Shopping for food. Part 1

When we are attempting to pursue a health-conscious life, there is much to consider! What we are eating is always the most important consideration to pay mind to, but there are many other things we need to keep in mind. The focus of this article is: where we get our food.

It is easy to eat well when you know the right places to shop. Some businesses are simply more attuned to quality than others; this goes for restaurants, as well as grocery stores. Finding quality is one thing, but knowing where to get quality goods without getting ripped off or overcharged is another thing entirely! I went from being a child with absolutely no knowledge of food other than I really liked sweet things, and was not so fond of vegetables. To, later in life, knowing that I should probably eat more vegetables. And, to the point I am at now: understanding food and good nutrition are the foundations of good health, and should be primary concerns given great attention.

I went from a diet largely consisting of penny jellies, to eating avocados that cost almost two-euros-fifty each. While the latter is clearly the better choice when one's compass heading is set good health, the extortionate pricing on some items, and charged by a lot of 'health-food stores', is superfluous cost that is simply beyond necessary, even problematic, for most of us. Granted, if we want to eat in way that will encourage a vibrant state of health, we will incur certain costs that those living off of a diet of white bread, sugary cereal, and instant coffee will not. But, apart from the inherent level of dignity that is imparted to one that chooses to eat foods for reasons other than the satiation of hunger, there are many benefits besides to hunting down high quality produce. Some foods encourage, and even lead to a degrading state of health, other foods encourage the healthy functioning of human body, and lead to the accumulation of good health. And, even though the ubiquity of unhealthy food has hampered the health of the people in countries such as Ireland in recent history, eating healthy is becoming a more and more popular idea; and business is catching on.

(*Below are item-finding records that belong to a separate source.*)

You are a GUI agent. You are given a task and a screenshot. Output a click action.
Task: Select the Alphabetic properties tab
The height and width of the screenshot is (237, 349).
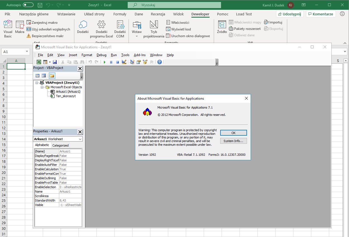coord(42,145)
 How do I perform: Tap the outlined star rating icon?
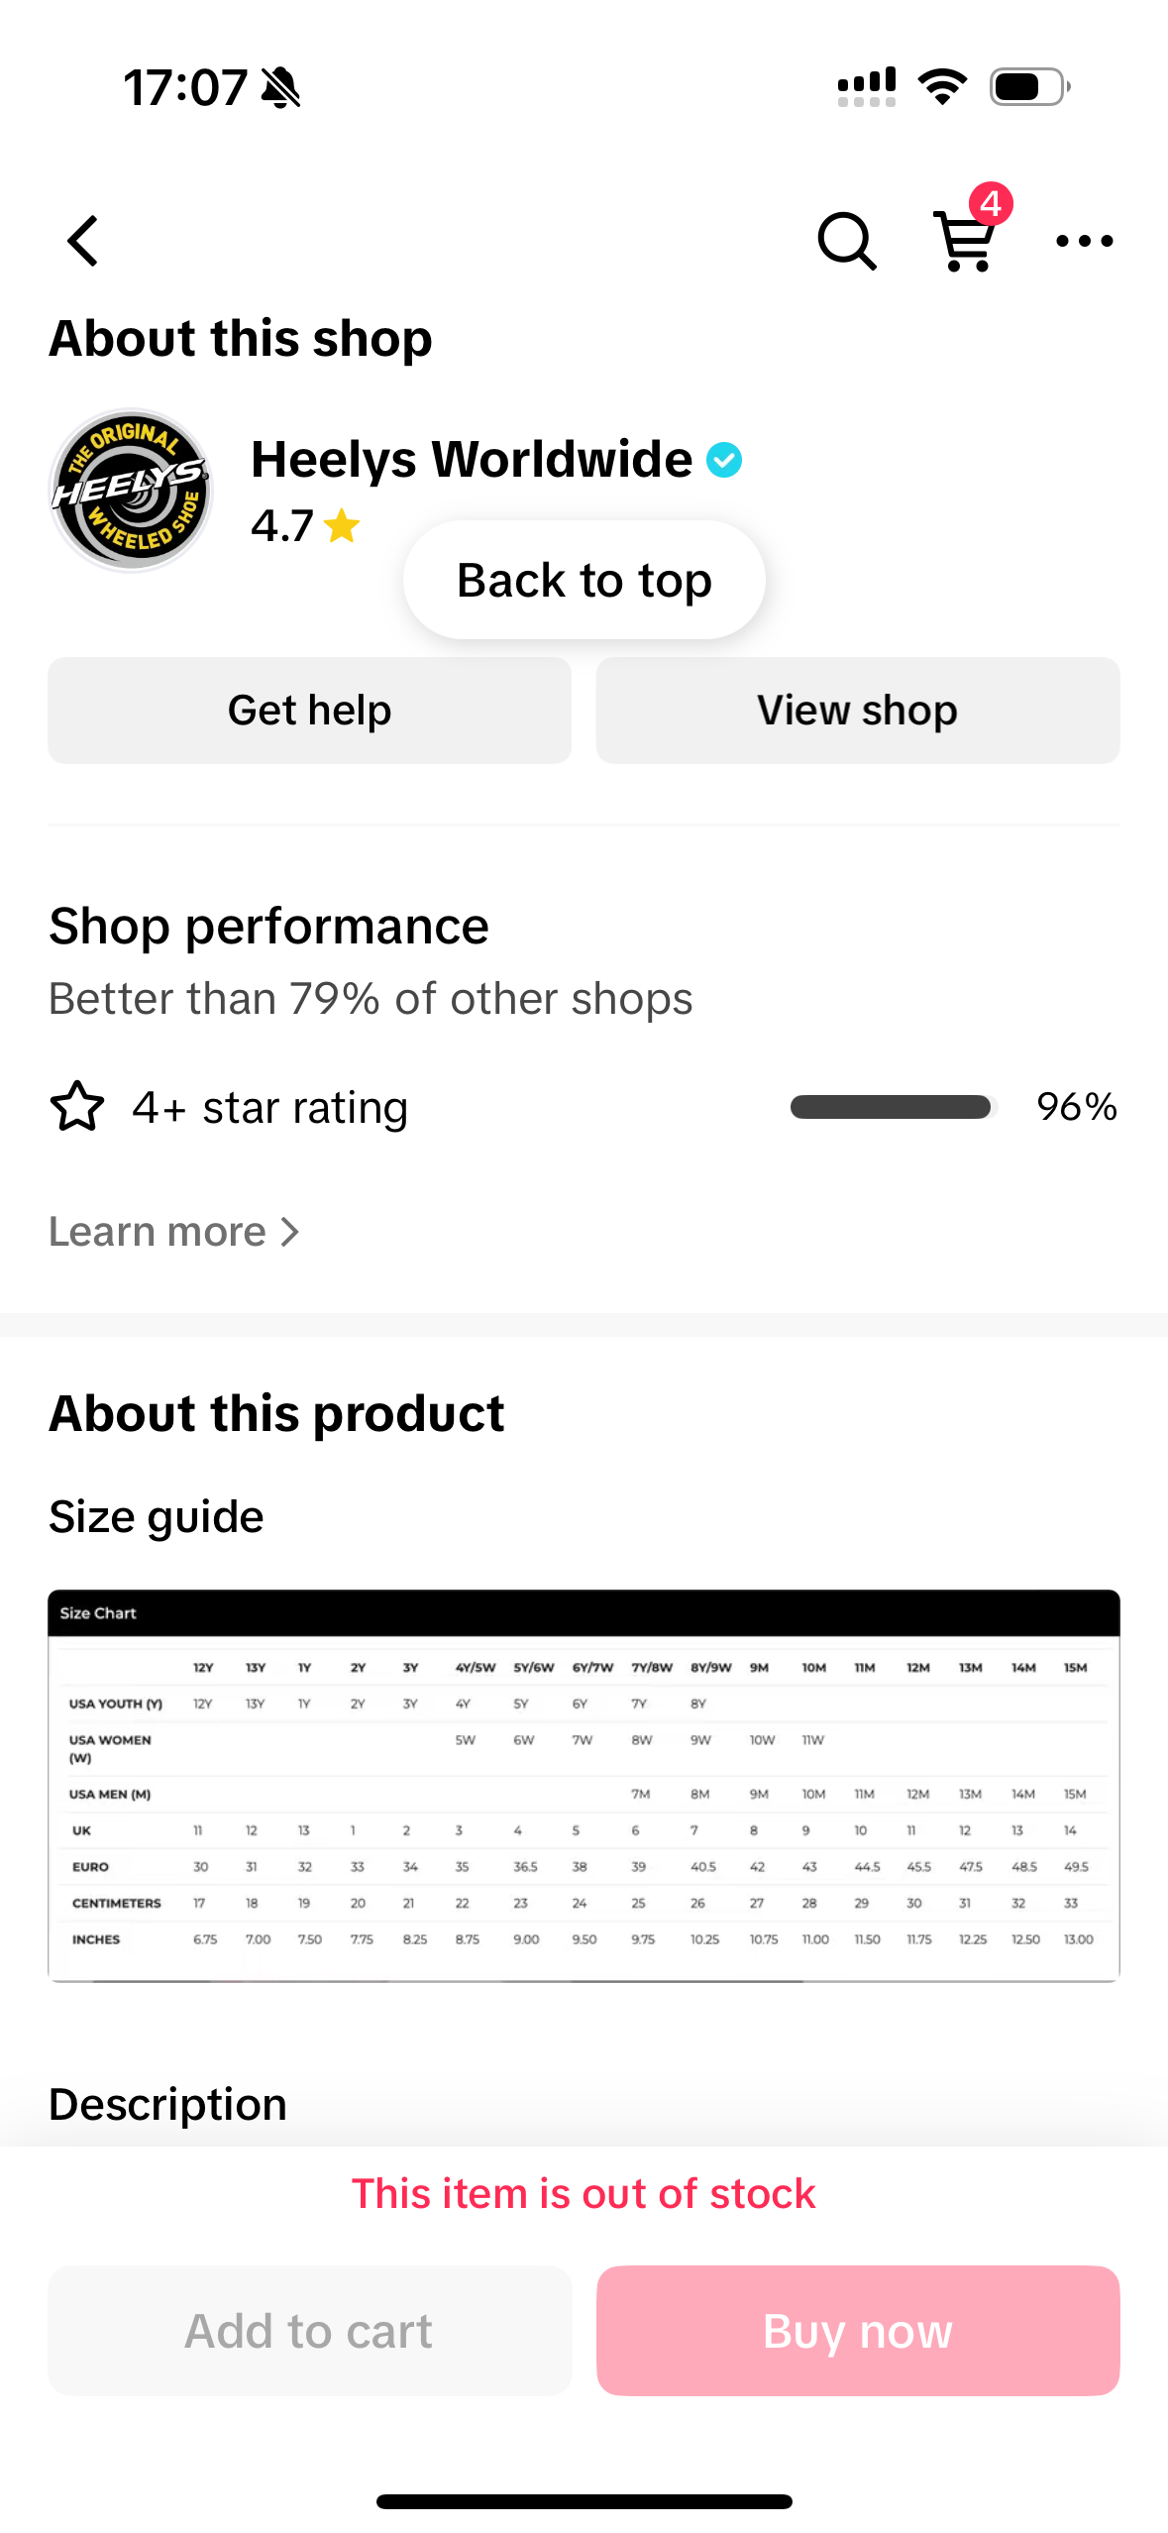[x=76, y=1107]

Supermarkets have growing organic produce sections and stocks, and the availability of preservative-free, gluten-free, sugar-free, non-GMO goods is also trending upwards. I remember how not much more than five years ago I would be looked at as if I had two heads if I asked about hemp seed, stevia, acai, or coconut oil in a supermarket. It was a weird, award experience, and I felt like the staff didn't even believe these things existed, let alone that they were in stock.... But, now I see organic produce in literally every supermarket I visit. I can get organic, cold-pressed coconut oil  for less than three euros in lidl, and they have hemp seed in Dunnes Stores and Tesco; even cheaper than the health food stores I had to go to for a decent chunk of my shopping since I began my journey into hardcore health-consciousness. Nowadays, I can get essentially everything I need to eat healthy in a supermarket; even when I am on one of my more strict regimens. I could not do that and truly eat well  up until very recently, given my dietary particularities.

 I used to shop at the only organic food store in the vicinity of where I used to live. They certainly had quality fruit and vegetables for the most part, most of the time at least, and I was thankful to have such a place to do my shopping (at a time my health was not right, and I needed a reliable source for quality produce). But, I spent far too much money on simple food-shopping, and was essentially pauperising myself in order to eat healthy. Eventually, I decided I could not afford to shop there any more, and after discovering a new methodology around which I could organise my eating and shopping habits, I figured it was not a good idea to waste money on overpriced goods when I could shop elsewhere, eat just as healthily, and spend much less on food than I had been doing.